__Brano di riferimento__:
▽

LE INTERPRETAZIONI - Detto questo, i dati
si aprono a varie interpretazioni. Per Liz O’Neill, della
Vegetarian Society, si è sempre saputo che il
vegetarianismo è una scelta intelligente, di compassione
(nel senso etimologico di «patire insieme») e di grande
solidarietà nei confronti degli animali, dell’ambiente e
della gente. Come sosteneva oltre un secolo fa il guru
indiano Sri Yukteswar, maestro di Paramahansa Yogananda, il
corpo umano sembra essere stato creato per un'alimentazione
a base di cereali, frutta, radici commestibili e bevande
come il latte; a questo si aggiunge che l’essere umano non
produce le stesse quantità di succhi gastrici dei
carnivori. Dunque la bistecca è piena di controindicazioni
e rinunciarvi sarebbe una scelta coscienziosa. Ma non tutti
sono d’accordo sui termini dell’equazione, ammesso che
la totale assenza di carne sia sempre e comunque salutare
per l’organismo. Per il dottor Frankie Phillips, della
Brtish Dietetic Association, non è esatto sostenere che gli
individui diventano vegetariani perché hanno un alto
quoziente d’intelligenza e forse sarebbe meglio dire che
in generale le persone intellettualmente dotate tendono a
prendersi cura maggiormente della propria salute.

△

__Dati forniti__:
▽

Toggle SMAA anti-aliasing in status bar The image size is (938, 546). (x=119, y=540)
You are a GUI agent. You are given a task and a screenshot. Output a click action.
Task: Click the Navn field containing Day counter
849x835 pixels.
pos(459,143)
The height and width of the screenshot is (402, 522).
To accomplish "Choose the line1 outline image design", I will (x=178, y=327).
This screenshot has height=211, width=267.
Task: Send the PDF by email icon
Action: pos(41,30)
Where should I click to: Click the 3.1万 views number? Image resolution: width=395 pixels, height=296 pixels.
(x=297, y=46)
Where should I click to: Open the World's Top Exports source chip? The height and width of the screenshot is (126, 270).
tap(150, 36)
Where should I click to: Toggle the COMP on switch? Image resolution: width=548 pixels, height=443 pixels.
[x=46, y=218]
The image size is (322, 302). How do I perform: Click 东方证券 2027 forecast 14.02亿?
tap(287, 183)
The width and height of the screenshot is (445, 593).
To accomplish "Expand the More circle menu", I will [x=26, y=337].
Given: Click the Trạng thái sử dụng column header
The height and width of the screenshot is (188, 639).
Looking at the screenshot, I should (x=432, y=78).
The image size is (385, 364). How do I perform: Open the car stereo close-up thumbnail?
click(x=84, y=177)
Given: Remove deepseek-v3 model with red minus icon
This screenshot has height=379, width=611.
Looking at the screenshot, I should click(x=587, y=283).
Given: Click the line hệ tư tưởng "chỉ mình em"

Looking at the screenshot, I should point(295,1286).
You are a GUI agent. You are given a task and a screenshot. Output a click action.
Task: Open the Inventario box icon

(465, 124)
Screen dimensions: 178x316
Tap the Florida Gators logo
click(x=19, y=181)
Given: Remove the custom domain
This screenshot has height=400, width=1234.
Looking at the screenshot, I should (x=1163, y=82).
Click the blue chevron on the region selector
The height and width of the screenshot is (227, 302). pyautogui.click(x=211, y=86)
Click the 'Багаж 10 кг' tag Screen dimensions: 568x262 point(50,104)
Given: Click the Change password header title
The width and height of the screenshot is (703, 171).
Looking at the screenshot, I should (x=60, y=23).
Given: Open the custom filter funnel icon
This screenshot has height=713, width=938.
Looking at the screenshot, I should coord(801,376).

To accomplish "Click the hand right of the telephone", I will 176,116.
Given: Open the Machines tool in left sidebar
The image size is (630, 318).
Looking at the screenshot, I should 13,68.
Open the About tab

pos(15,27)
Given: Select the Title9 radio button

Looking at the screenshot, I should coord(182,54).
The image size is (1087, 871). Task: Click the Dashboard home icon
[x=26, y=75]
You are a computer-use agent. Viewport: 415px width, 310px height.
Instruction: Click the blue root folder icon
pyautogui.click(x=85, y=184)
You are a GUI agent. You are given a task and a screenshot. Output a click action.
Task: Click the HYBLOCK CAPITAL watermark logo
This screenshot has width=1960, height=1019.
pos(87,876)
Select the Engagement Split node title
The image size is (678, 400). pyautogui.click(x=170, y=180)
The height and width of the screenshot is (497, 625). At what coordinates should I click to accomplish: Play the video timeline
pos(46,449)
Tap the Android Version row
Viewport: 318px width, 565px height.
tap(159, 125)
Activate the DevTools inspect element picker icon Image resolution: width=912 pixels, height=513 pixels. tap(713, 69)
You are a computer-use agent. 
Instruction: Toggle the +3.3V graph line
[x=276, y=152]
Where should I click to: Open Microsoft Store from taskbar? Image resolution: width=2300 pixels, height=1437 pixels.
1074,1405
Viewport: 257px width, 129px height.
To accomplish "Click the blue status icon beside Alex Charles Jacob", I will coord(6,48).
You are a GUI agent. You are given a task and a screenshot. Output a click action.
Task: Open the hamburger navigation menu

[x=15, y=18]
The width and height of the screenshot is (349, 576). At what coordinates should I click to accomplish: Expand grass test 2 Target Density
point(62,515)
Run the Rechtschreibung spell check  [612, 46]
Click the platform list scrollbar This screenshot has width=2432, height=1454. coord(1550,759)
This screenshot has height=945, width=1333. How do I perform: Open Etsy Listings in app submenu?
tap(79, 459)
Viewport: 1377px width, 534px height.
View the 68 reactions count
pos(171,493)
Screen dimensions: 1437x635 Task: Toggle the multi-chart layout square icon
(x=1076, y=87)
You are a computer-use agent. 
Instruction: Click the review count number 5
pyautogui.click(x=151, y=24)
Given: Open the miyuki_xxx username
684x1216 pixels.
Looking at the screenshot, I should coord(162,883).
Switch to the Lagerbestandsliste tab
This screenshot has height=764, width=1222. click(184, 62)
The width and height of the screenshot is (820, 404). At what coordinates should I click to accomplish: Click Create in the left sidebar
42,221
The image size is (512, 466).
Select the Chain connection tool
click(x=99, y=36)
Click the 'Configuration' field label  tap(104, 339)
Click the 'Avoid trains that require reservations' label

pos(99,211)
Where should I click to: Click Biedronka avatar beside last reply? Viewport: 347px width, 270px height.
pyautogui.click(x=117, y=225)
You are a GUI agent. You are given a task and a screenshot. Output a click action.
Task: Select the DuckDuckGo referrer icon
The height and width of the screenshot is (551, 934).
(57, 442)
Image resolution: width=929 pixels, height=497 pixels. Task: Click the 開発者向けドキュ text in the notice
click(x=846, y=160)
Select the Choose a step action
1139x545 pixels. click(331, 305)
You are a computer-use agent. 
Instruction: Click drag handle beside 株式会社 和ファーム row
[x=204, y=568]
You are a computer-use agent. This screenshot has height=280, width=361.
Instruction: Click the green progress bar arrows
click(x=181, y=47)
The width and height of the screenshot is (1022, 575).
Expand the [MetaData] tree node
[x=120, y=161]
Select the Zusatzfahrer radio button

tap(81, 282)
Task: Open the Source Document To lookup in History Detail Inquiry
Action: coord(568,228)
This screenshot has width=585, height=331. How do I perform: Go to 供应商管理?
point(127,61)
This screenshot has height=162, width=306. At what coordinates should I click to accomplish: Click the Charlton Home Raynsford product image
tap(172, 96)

△

__Compito__: Elenca tutte le persone citate per nome nel brano sul vegetarianismo. Le righe fornite non hanno alcun ruolo in questo compito.

__Risposta attesa__:
- Liz O’Neill
- Sri Yukteswar
- Paramahansa Yogananda
- Frankie Phillips